At present, only one identity credential – the Tax Office’s myGovID – is available for use with government services. More than 10.5 million Australians already have a myGovID, with a chunk of these created as a result of the director ID scheme.

Finance minister Katy Gallagher on Wednesday said “digital ID will make it safer and easier for Australians to prove who they are online”, with the legislative framework for the expansion of the scheme a step closer to being in place.

“Australians will be sharing less personal information, which is held by fewer organisations, that are subject to stronger regulation – reducing the chance of identity theft online,” she said in a statement.

Australian Payments Plus, which is one of only a handful of private providers with a Trusted Digital Identity Framework accredited identity service, and the Australian Banking Association welcomed passage of the bill.

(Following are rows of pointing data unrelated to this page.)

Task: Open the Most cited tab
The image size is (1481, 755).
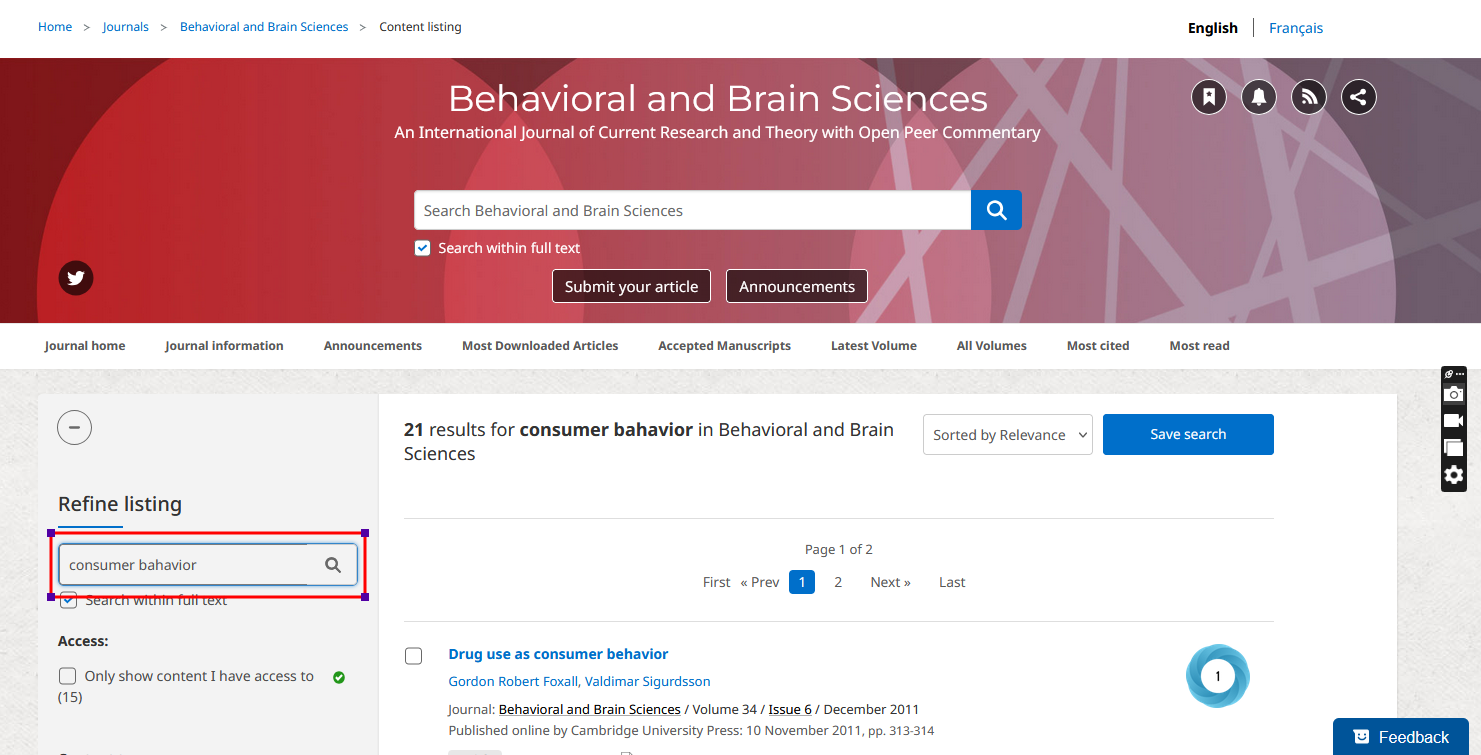Action: pyautogui.click(x=1097, y=346)
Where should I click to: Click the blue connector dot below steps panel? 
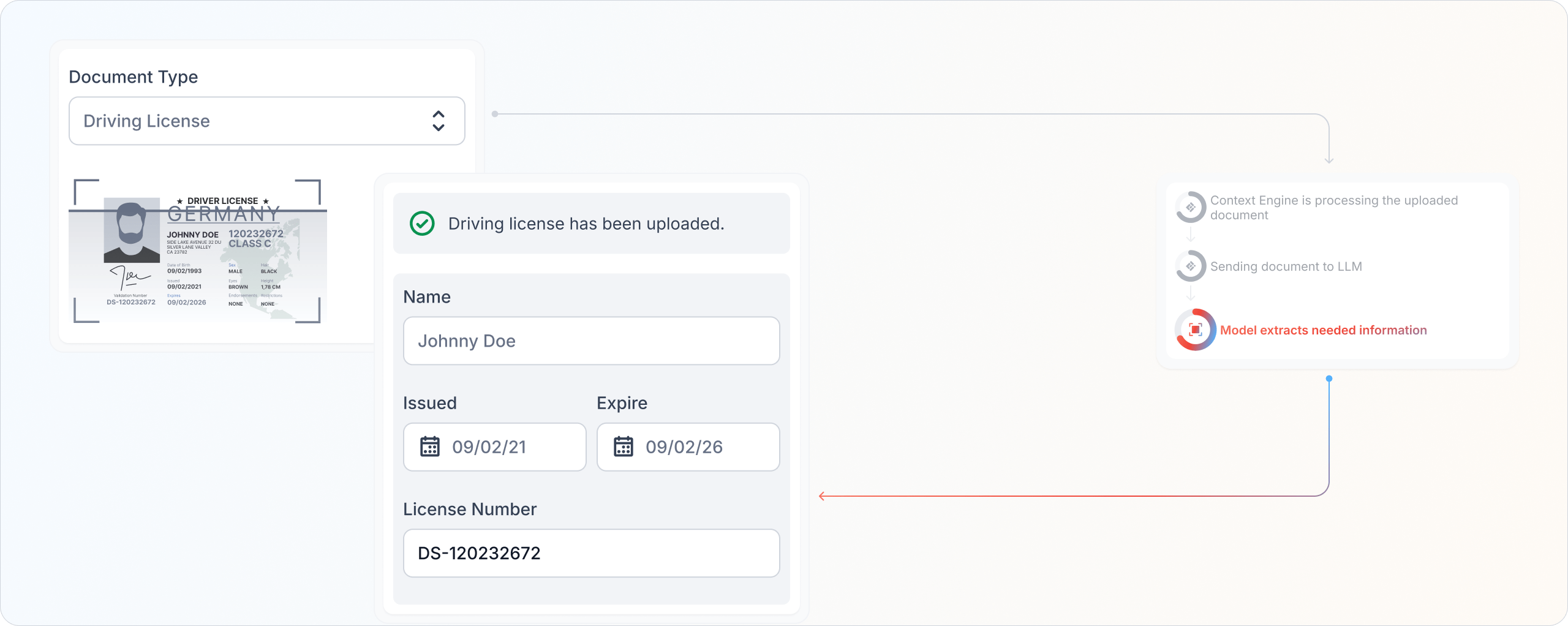[1329, 379]
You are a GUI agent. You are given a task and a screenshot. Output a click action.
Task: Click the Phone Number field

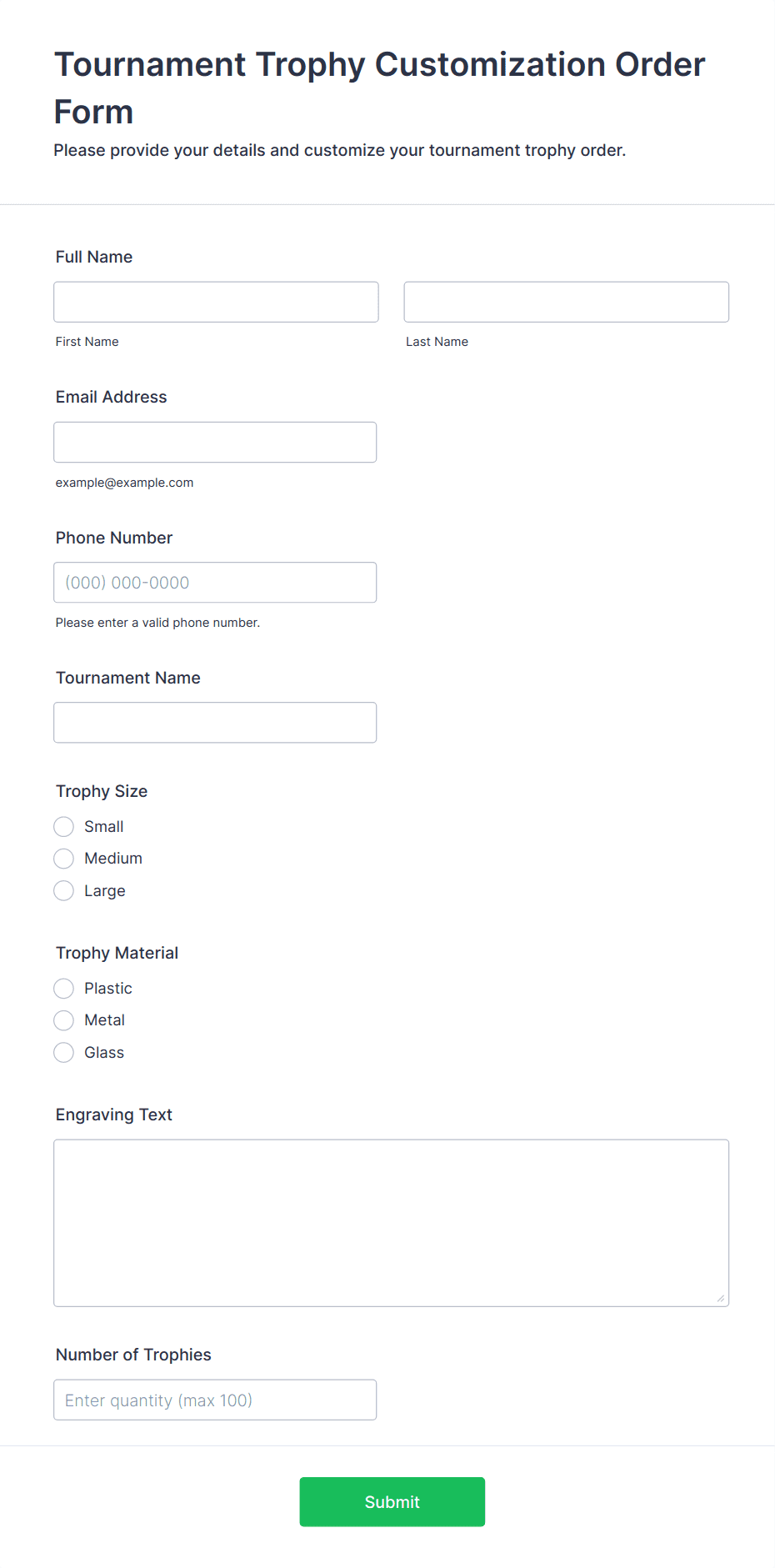pyautogui.click(x=215, y=583)
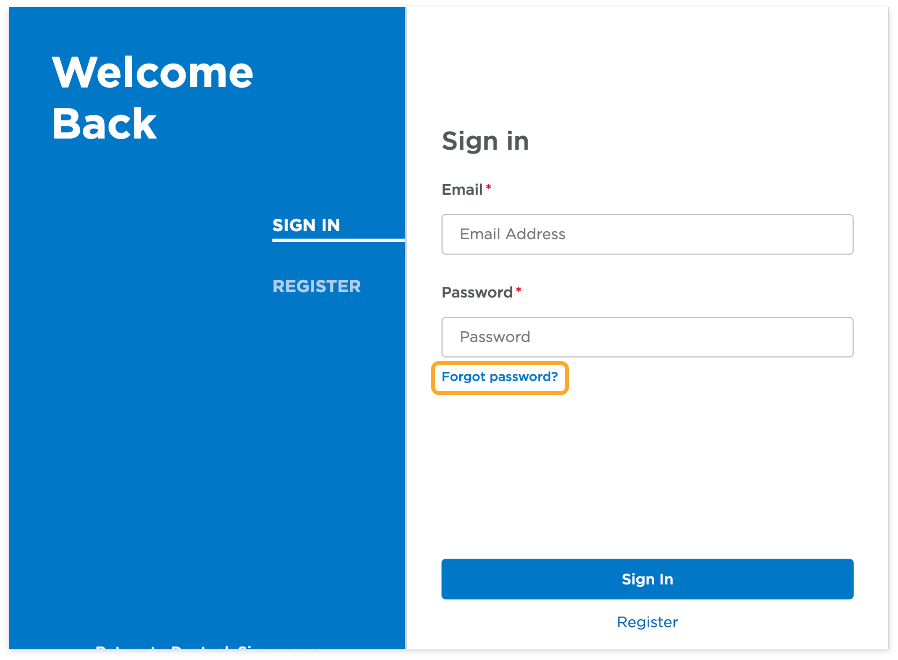Click the highlighted Forgot password link
The width and height of the screenshot is (898, 660).
(500, 377)
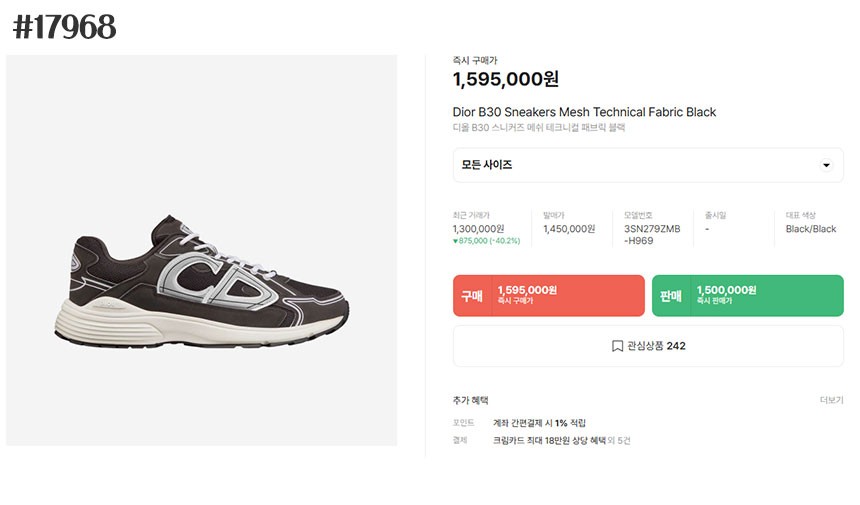Screen dimensions: 860x505
Task: Select the Korean product name 디올 B30 스니커즈
Action: (539, 128)
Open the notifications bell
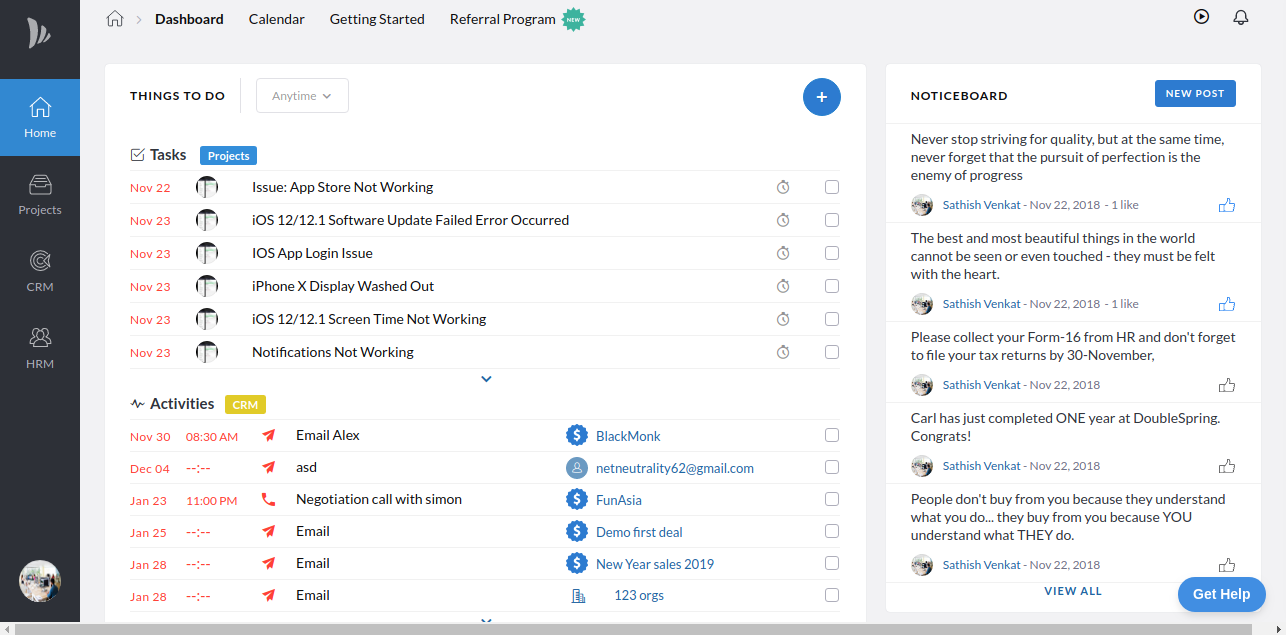Viewport: 1286px width, 635px height. tap(1240, 17)
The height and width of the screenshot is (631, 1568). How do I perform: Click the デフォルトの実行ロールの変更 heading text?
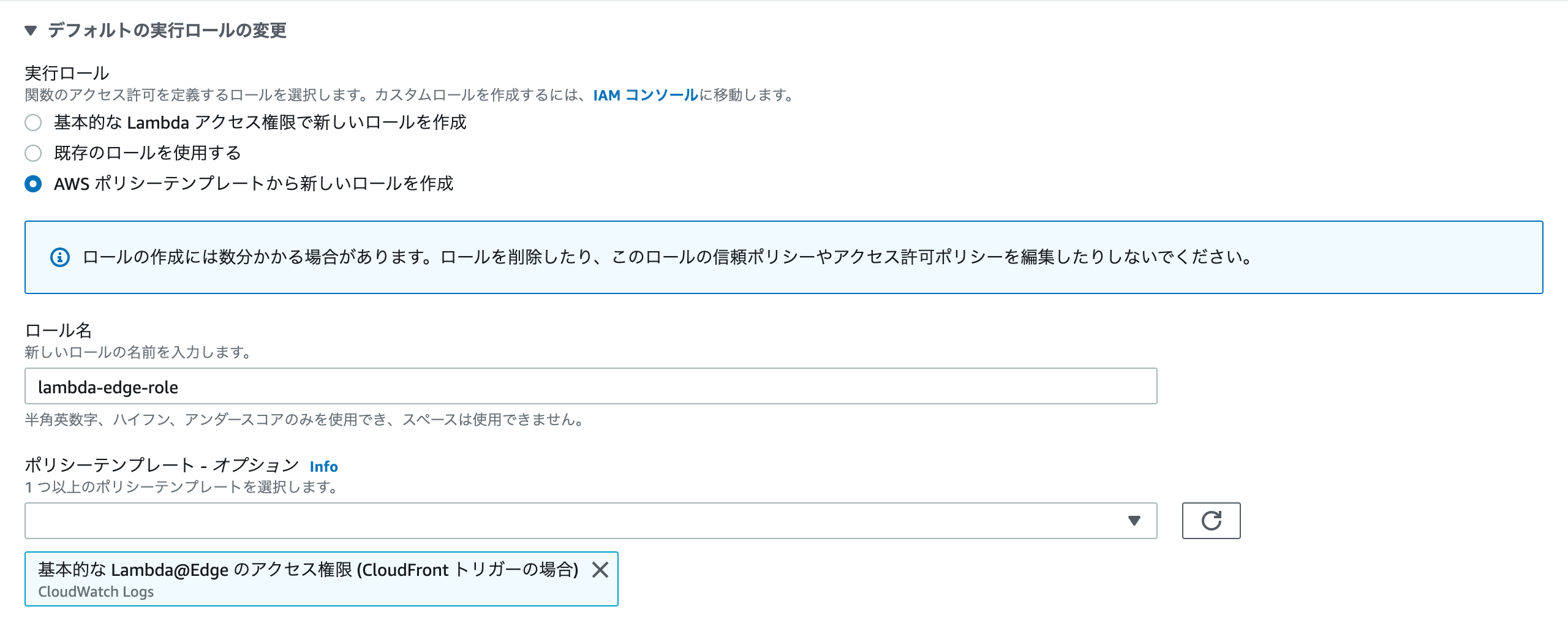click(167, 30)
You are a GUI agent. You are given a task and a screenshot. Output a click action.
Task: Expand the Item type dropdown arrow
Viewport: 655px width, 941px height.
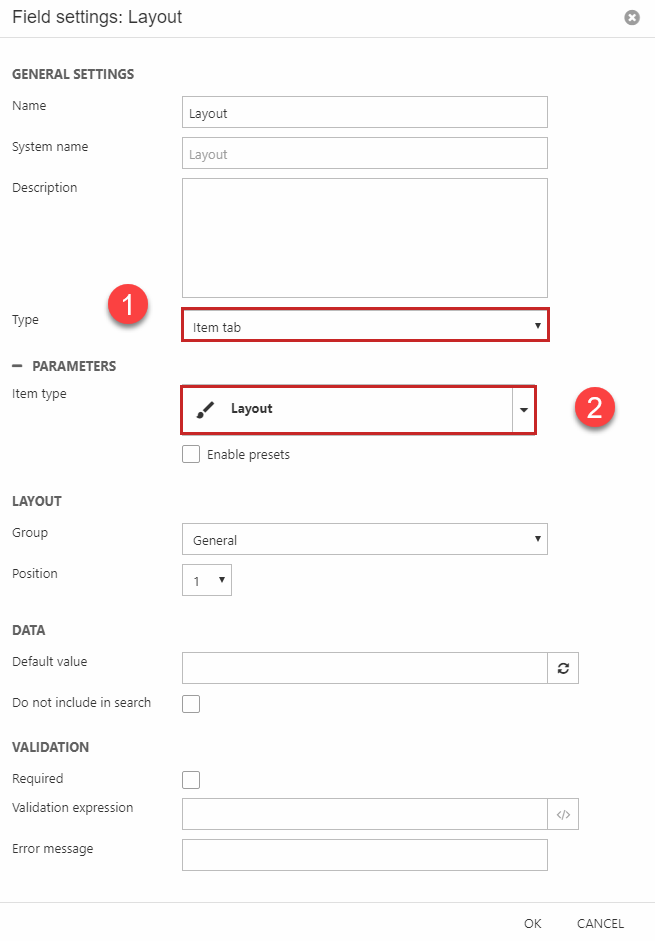click(524, 410)
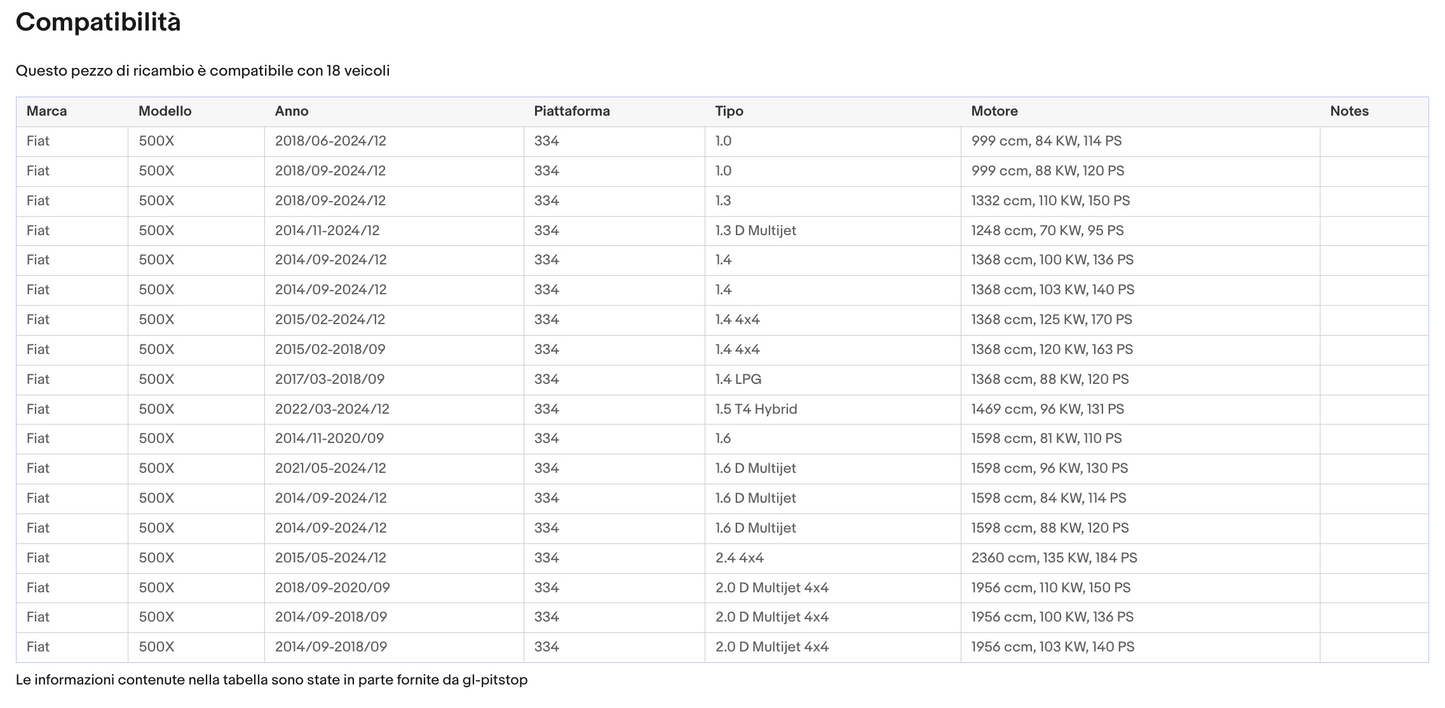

Do you know more? Contact James Riley via Email.

1 Comment
  1. swilson@lockstep.com.au 8 months ago

    I know the Australia Card casts a long shadow, and I know “digital identity” has been a rallying call ever since the 1993 Internet Dog cartoon, but the Digital ID Bill in front of us is not “Australia’s digital identity scheme”. The legislation doesn’t even use the language “digital identity” anymore.
    The Bill represents a major pivot. While “myGov” is set to continue as a federal government single sign on scheme, the Digital ID System is different. It creates a governance system for digitising IDs. This is what Australia needs to combat digital impersonation: more robust identification using better ways to digitally present existing IDs.
    The Digital ID Bill and system is all about conserving the many IDs we are familiar with, and improving the way they are used online. It does not introduce any new identity and it does not change the customary elements of identification.